API Gateway
API Gateway securely exposes your APIs to consumer, third-party developers, and other partners for use on the Internet, mobile, and IoT applications. API Gateway enables API providers to do the following:
Publish your APIs for consumption inside and outside your organization.
Define and enforce policies around aspects of runtime execution, such as user access, required access protocol and keys, data masking, and so on.
Enforce standards and practices as every API moves through its life-cycle.
Protect your APIs from unauthorized and malicious users, while also having full control and visibility into who is accessing your APIs. The built-in approval process workflow lets you manage third-party access requests.
Automatically synchronize events for applications (consumers) that are registered to use APIs in
API Gateway across multiple data centers (including geographically distributed ones) even if they are not clustered.
Define and track API versions. Multiple versions can co-exist, and older versions can be retired over time.
Monetize your APIs by creating API plans and packaged offerings.

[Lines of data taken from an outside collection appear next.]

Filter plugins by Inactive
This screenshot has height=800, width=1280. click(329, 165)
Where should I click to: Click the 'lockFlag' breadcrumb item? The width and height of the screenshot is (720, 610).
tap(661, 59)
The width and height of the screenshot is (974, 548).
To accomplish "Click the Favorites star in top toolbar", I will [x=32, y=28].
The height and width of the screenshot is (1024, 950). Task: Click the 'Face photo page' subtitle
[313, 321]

View usage statistics and dashboards to make sure your API service level agreements are met, and to understand how your APIs are being accessed and used. You can also build custom analytics dashboards.
Capture design-time events data and use it to notify users and provide analytical dashboards. The data can also be sent to destinations such as
API Portal as well as external solutions like Elasticsearch, relational databases, and files.

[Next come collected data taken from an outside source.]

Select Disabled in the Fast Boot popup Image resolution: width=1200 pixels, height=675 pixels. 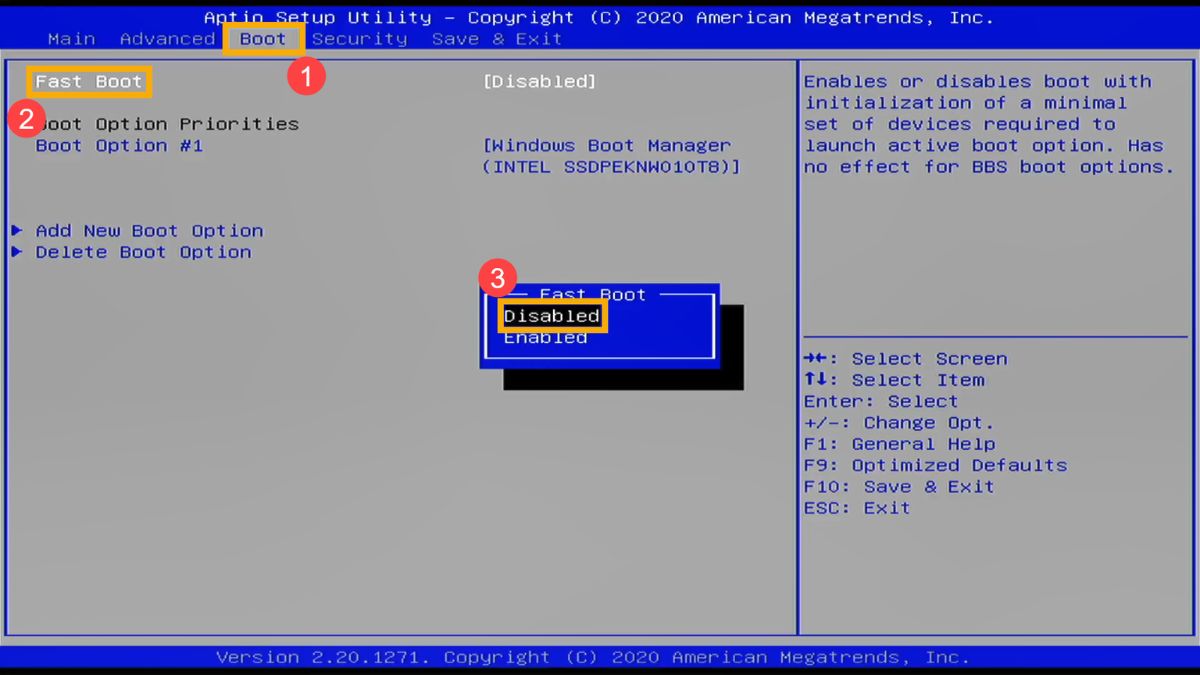coord(551,315)
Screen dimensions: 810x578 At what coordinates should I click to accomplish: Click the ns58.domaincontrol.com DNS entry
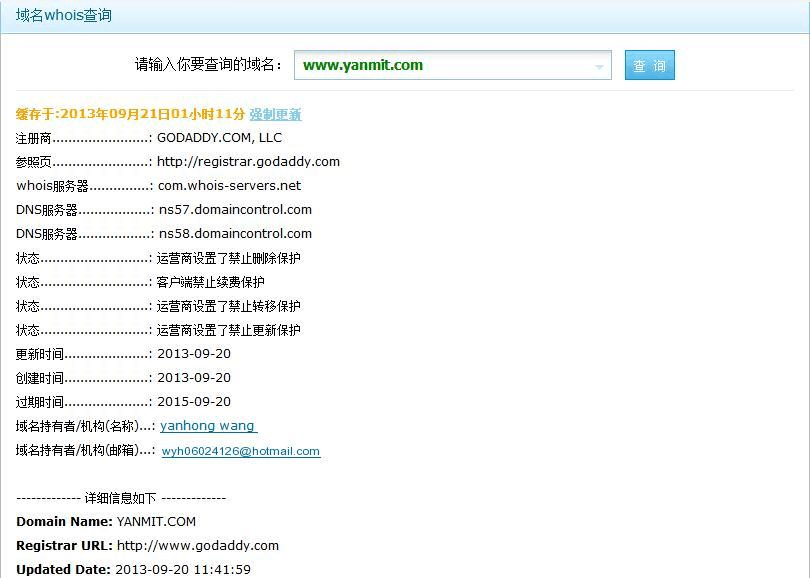(235, 234)
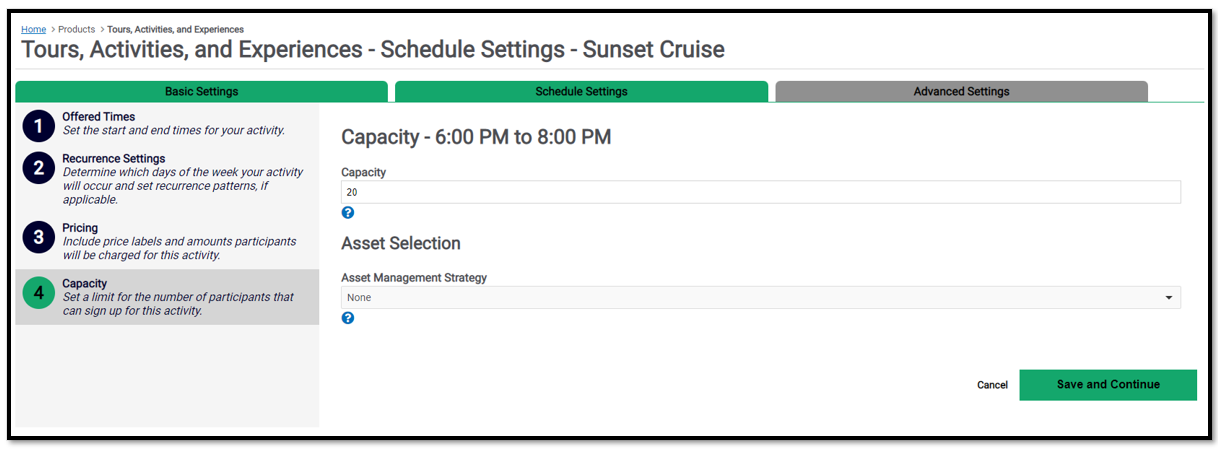Expand the Asset Management Strategy dropdown
Image resolution: width=1218 pixels, height=452 pixels.
point(761,297)
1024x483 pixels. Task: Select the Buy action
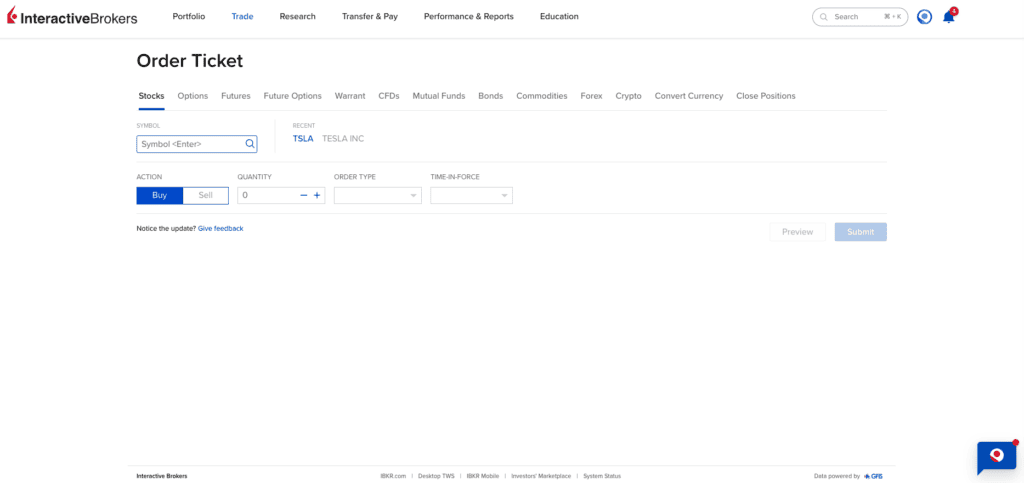click(x=159, y=195)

Monitor runtime performance and send alerts when performance conditions are violated, optionally based on an SLA.
In an API management system, one API Gateway sits behind an internal firewall, while another API Gateway acts as intermediary between the internal API Gateway and external clients. In this way, API Gateway protects your applications, services, and data from malicious attacks from outside your organization.
API Gateway now provides support for AppMesh, in which API Gateway acts as the controlling and monitoring body. Microgateway acts as the body enforcing policies defined in API Gateway, acting as a sidecar to microservices. Users can now configure connection to Kubernetes clusters where service mesh resides. API Gateway also supports Istio-enabled service meshes as well as plain Kubernetes.